The duo, both in their 40s, had been sitting on a fake egg earlier this year and did such a good job that specialists gave them a real egg. The chick, the zoo has said, is “thriving.”
Adorable footage released by the zoo shows the small furry grey chick, which is about the size of a tennis ball, being nutured by its foster parents.
In a statement on social media, the zoo said: “The pair has perfected their fatherly duties by alternating brooding responsibilities and keeping the chick satisfied thanks to a hearty helping of crop milk every day.”

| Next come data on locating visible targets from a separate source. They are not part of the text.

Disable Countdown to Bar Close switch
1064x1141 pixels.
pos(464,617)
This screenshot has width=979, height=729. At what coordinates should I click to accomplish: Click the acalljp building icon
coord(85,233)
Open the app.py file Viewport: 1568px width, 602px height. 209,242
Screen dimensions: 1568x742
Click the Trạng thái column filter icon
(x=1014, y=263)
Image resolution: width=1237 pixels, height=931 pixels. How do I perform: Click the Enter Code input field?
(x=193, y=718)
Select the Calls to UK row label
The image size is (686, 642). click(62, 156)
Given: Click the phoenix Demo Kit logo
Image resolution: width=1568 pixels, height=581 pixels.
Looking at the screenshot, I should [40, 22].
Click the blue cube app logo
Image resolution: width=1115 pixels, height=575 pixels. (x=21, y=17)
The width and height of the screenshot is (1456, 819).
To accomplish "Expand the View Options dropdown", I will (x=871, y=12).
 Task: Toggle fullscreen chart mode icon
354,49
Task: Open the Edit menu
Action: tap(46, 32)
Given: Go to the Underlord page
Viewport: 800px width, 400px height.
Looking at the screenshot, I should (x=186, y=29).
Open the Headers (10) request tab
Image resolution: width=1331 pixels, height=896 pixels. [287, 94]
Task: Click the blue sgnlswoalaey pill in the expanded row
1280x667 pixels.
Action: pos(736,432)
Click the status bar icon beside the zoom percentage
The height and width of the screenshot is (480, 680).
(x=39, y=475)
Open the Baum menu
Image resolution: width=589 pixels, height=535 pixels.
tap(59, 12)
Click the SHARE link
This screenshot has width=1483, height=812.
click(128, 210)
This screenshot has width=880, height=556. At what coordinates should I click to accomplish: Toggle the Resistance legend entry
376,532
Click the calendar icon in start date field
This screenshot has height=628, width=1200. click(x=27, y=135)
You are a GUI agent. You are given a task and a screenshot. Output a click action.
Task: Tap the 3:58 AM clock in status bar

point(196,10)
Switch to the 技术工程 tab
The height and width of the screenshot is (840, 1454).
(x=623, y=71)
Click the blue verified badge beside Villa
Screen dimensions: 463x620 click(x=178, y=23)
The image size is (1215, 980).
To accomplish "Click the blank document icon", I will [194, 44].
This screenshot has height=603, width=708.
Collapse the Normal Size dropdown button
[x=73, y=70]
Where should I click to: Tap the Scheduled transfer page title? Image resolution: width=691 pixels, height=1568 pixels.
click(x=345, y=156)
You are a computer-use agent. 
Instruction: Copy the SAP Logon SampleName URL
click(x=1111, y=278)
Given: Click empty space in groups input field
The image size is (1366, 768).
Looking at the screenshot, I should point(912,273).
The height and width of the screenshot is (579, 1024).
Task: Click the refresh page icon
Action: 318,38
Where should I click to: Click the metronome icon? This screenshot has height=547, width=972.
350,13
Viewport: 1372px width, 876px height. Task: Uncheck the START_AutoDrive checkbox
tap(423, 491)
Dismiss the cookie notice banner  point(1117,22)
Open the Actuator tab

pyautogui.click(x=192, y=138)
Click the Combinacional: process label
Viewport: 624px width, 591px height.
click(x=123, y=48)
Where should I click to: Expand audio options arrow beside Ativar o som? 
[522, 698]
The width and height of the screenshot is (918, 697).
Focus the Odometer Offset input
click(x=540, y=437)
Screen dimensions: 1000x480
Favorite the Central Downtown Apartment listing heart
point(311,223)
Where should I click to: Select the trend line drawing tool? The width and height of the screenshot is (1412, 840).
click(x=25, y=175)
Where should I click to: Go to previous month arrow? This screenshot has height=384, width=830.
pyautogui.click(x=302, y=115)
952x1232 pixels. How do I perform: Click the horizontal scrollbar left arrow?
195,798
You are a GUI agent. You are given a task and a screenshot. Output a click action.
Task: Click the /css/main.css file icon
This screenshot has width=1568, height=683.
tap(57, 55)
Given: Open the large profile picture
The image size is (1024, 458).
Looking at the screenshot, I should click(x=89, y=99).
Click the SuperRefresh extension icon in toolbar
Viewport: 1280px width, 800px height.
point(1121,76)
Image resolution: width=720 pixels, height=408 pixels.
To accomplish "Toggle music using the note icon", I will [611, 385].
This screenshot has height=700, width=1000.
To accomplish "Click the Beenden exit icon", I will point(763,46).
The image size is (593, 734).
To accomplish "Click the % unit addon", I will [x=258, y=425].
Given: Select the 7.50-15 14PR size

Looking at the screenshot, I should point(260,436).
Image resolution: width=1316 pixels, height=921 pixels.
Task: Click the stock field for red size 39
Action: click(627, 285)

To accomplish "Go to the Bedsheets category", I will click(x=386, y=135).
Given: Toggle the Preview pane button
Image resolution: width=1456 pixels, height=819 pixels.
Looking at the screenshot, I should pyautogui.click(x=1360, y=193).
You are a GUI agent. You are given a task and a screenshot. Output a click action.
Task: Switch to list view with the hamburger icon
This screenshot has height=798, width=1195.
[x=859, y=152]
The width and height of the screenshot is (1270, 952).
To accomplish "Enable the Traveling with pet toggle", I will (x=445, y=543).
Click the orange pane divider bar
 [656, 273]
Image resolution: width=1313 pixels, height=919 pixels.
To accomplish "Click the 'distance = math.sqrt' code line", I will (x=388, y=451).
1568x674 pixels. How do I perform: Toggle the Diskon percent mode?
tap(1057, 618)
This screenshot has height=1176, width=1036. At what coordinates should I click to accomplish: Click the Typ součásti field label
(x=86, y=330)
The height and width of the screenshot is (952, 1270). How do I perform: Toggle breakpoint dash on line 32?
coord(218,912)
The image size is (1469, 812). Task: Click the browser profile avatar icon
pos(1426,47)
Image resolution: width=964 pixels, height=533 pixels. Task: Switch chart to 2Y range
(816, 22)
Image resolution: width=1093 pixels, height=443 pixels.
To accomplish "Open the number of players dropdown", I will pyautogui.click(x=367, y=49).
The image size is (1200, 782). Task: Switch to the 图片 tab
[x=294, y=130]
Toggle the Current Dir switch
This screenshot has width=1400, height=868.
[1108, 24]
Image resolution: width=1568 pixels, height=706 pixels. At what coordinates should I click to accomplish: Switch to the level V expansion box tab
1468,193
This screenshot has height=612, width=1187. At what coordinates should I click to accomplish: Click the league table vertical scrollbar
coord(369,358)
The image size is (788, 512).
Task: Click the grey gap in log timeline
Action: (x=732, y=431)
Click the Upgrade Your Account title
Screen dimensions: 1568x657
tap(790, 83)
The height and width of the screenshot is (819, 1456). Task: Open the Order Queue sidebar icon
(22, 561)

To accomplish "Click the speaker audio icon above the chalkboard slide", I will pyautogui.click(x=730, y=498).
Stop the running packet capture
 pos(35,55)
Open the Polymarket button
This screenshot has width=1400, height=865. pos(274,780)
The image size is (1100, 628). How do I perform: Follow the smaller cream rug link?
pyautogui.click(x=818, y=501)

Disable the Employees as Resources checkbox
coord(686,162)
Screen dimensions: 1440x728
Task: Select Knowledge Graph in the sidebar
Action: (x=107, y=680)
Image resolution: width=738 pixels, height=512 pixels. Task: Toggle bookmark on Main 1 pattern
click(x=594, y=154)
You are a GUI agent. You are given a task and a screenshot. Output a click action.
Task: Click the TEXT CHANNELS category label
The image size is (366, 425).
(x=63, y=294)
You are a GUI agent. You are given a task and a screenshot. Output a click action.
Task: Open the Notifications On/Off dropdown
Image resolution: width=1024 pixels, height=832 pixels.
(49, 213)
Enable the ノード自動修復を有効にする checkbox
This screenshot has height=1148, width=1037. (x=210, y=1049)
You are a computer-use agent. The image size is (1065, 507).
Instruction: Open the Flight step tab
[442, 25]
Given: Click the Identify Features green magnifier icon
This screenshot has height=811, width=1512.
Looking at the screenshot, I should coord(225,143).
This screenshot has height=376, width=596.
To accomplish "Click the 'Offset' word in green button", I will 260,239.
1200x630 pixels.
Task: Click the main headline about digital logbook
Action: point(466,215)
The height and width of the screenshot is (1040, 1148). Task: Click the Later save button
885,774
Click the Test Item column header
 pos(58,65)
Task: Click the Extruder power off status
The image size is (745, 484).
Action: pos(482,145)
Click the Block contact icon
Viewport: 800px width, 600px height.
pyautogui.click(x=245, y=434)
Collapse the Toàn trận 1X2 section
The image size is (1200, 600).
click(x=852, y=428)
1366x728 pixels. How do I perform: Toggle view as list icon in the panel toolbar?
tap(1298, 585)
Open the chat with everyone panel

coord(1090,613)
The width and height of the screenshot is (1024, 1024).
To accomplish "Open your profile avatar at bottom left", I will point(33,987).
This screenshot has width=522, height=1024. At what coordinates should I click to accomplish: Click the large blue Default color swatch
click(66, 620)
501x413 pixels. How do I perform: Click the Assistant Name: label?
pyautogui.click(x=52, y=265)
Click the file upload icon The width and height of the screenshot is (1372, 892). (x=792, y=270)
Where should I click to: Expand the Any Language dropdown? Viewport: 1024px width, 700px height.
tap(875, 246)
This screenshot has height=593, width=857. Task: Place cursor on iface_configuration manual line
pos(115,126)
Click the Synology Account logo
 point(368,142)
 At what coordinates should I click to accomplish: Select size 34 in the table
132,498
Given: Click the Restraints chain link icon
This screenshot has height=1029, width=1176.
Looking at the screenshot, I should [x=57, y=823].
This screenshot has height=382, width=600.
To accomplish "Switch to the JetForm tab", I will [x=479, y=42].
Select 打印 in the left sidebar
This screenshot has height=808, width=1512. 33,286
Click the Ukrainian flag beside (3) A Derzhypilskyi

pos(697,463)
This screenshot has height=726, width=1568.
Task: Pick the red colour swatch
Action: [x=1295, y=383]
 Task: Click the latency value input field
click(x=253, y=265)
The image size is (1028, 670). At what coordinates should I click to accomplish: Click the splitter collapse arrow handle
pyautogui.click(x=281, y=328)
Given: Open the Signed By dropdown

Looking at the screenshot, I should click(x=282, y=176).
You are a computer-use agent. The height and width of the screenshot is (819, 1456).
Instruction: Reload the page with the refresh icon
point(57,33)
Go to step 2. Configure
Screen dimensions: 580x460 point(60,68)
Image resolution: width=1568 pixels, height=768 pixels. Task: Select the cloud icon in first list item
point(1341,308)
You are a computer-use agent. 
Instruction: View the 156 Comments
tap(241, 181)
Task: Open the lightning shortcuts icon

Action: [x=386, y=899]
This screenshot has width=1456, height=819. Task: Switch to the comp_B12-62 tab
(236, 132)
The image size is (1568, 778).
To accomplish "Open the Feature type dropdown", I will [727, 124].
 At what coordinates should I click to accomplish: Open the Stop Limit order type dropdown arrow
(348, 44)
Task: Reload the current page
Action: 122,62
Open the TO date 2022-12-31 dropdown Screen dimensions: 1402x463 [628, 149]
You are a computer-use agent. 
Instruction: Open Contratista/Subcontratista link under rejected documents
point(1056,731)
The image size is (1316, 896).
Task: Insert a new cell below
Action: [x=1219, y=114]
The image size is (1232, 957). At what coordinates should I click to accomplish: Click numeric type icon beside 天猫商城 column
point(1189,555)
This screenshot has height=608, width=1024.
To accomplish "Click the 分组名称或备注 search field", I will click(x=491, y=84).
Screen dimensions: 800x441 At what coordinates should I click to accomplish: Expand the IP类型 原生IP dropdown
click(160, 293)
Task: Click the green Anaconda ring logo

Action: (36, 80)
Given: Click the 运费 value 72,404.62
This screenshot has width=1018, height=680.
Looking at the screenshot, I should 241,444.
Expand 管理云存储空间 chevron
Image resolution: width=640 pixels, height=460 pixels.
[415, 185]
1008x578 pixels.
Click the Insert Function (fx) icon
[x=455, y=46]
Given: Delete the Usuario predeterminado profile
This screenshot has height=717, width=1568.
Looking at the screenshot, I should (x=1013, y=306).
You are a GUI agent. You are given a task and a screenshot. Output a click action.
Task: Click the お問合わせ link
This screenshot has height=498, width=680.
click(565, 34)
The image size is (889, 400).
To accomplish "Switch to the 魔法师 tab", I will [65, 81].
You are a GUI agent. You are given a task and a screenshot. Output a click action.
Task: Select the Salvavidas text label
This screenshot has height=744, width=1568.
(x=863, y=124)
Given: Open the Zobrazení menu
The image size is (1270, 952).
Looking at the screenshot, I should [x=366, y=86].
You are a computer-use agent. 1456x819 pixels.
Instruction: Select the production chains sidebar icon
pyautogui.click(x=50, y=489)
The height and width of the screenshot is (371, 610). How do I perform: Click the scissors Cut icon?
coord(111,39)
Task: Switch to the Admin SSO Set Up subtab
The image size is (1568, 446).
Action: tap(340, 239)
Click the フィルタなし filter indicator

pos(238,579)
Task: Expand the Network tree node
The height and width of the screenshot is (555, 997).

Both males and females can feed chicks using crop milk, which is secreted from a part of a flamingo’s digestive tract that stores food before digestion. The secretion of the milk is stimulated by begging calls of the hungry chick, according to the zoo.
A flamingo parent could lose its famous pink feather hue during the nesting period, as secreting large volumes of crop milk turns them almost white.
Not the first same-sex success story, Curtis and Arthur, a pair of Chilean flamingo dads, were documented hatching a chick in a UK zoo in August reported the Guardian.
In the US, Freddie Mercury and Lance Bass – a famous same-sex flamingo couple at Denver Zoo — split up in 2022 after a harmonious stint together where they had “acted as surrogate parents” for breeding pairs who were unable to raise flamingo chicks, reported HuffPost.
Bass and Mercury endured an “amicable” breakup after Mercury, then 52, coupled up with a much younger female bird, said the outlet.